» **Work instructions**
1 - Answer each question from the forum comments, one answer per line.
(a) In which city does the first commenter mention meeting Liverpool supporters?
(b) Who does the first commenter say turned out to be completely wrong?
(c) What does Brent Stephens say he does care about?
2 - Summarize the forum comments in two sentences.

» **Provided text**
▬▬▬▬▬▬▬▬▬▬
I don't feel the vitriol that many harbour here, likely because I don't live there. When I meet Liverpool supporters in Boston (or anywhere else), there is no "red shite" or "bastards".

Turns out Bill Shankly was completely wrong. Football is not bigger than life/death. It's a big entertainment business. Enjoy it for what it is.

Anthony A Hughes
59 Posted 24/06/2019 at 17:09:33
Their victory may have been good "in business terms for the city" but I'm sure the majority of Everton fans don't give a rats arse about that. We just want to know what are her and the club doing to emulate their success.
Brent Stephens
60 Posted 24/06/2019 at 17:22:01
I don't give a rats arse about Liverpool FC. I do give a rats arse about the prosperity of my city and its people.

I would hope and bet that the majority of Blues do give a rats arse about their city and its people.
▬▬▬▬▬▬▬▬▬▬
» **Dataset records**
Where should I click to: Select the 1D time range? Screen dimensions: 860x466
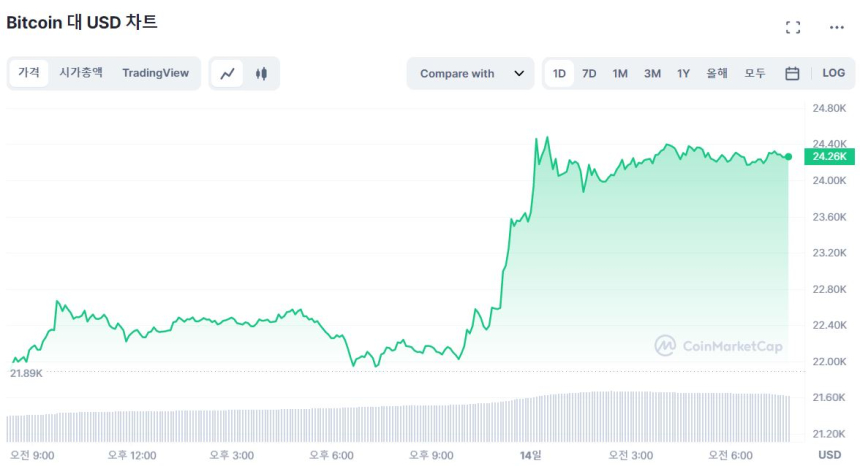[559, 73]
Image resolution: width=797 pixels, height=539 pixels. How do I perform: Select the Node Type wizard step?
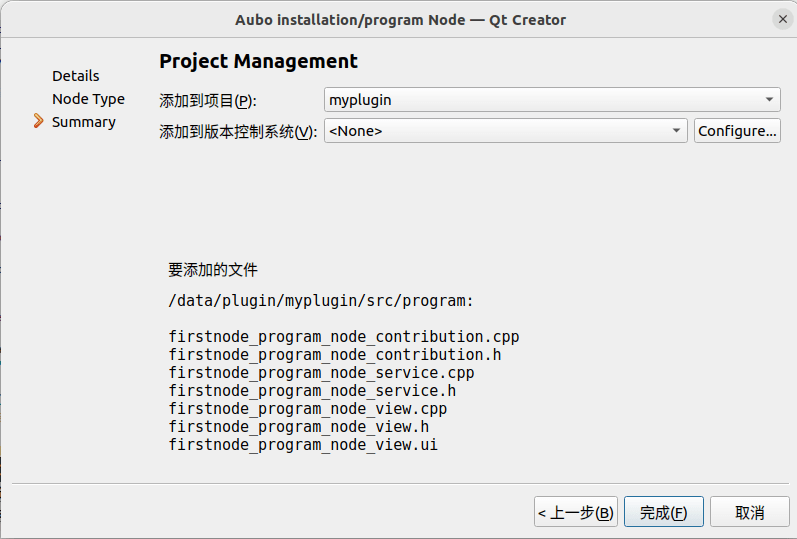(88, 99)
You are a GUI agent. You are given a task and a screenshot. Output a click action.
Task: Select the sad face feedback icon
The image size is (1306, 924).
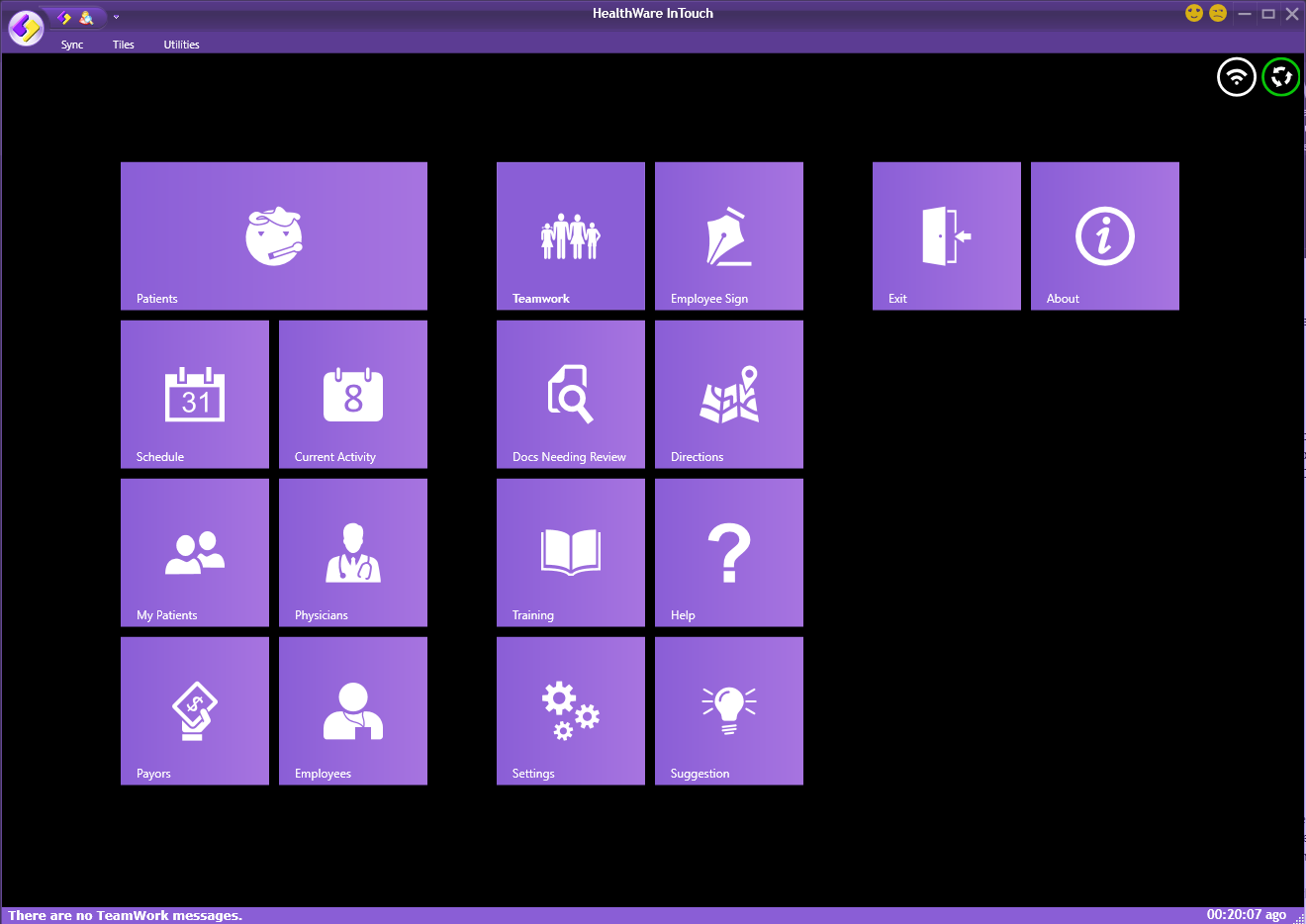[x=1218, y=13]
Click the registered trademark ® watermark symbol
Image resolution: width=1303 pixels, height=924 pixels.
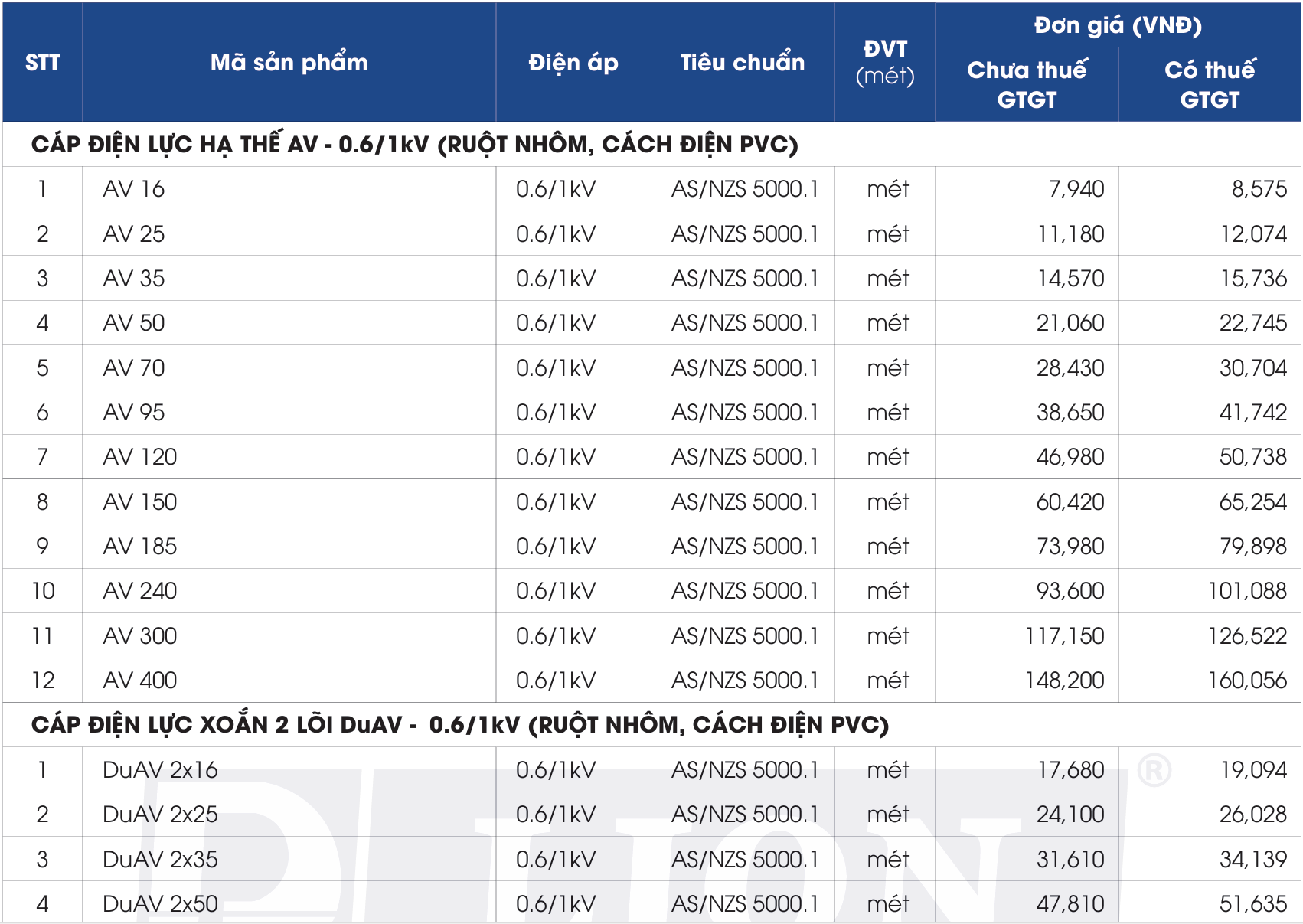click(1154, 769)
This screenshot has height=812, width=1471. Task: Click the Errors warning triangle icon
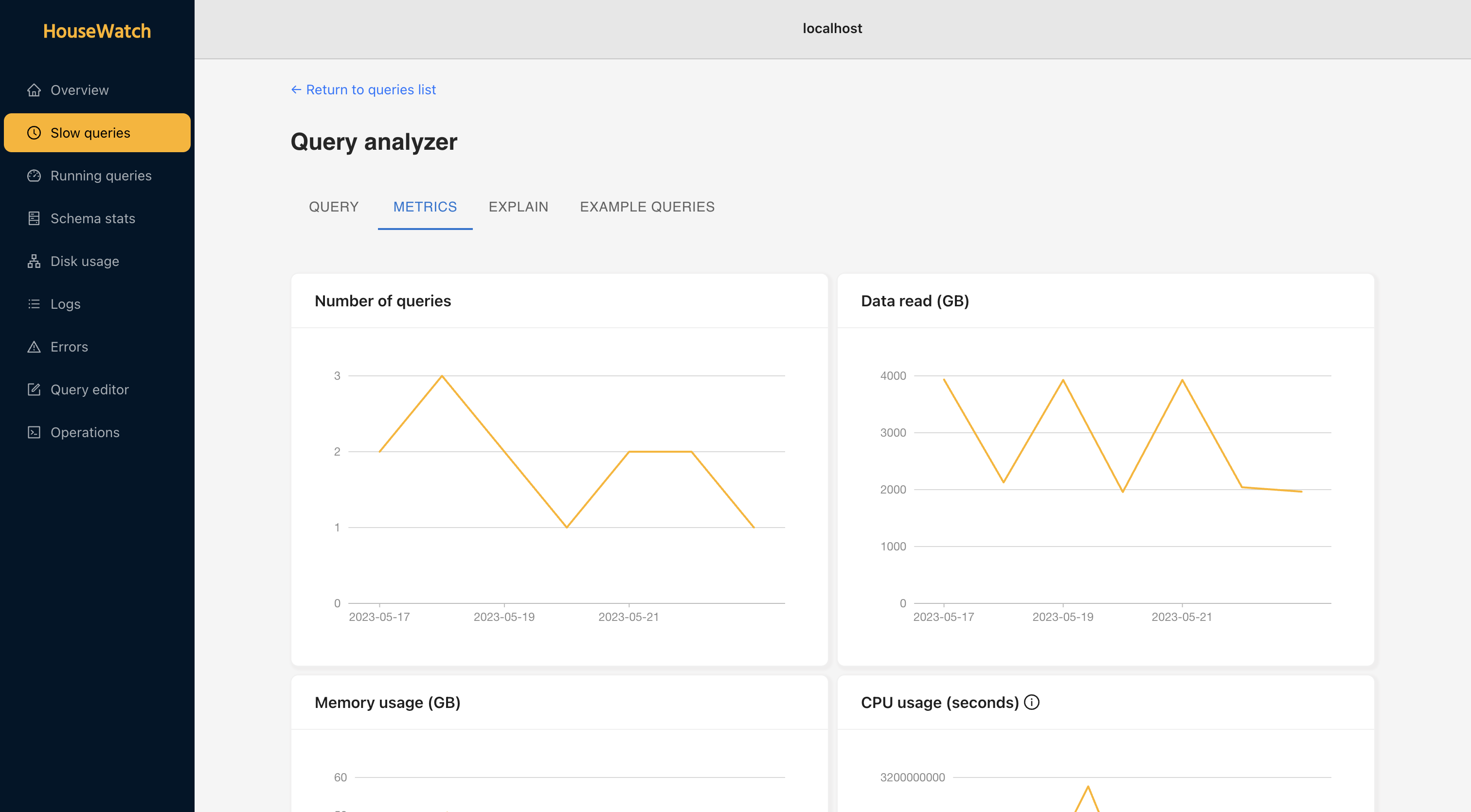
▬▬▬▬▬▬▬▬▬▬
» **Expected responses**
1 -
(a) Boston
(b) Bill Shankly
(c) The prosperity of his city and its people

2 - The first commenter feels none of the vitriol many others hold toward Liverpool supporters and calls football a big entertainment business rather than something bigger than life or death. Anthony A Hughes argues that most Everton fans care little that a victory was good for the city in business terms and want to know how the club will emulate that success, while Brent Stephens replies that the prosperity of the city and its people matters and expects most Blues agree.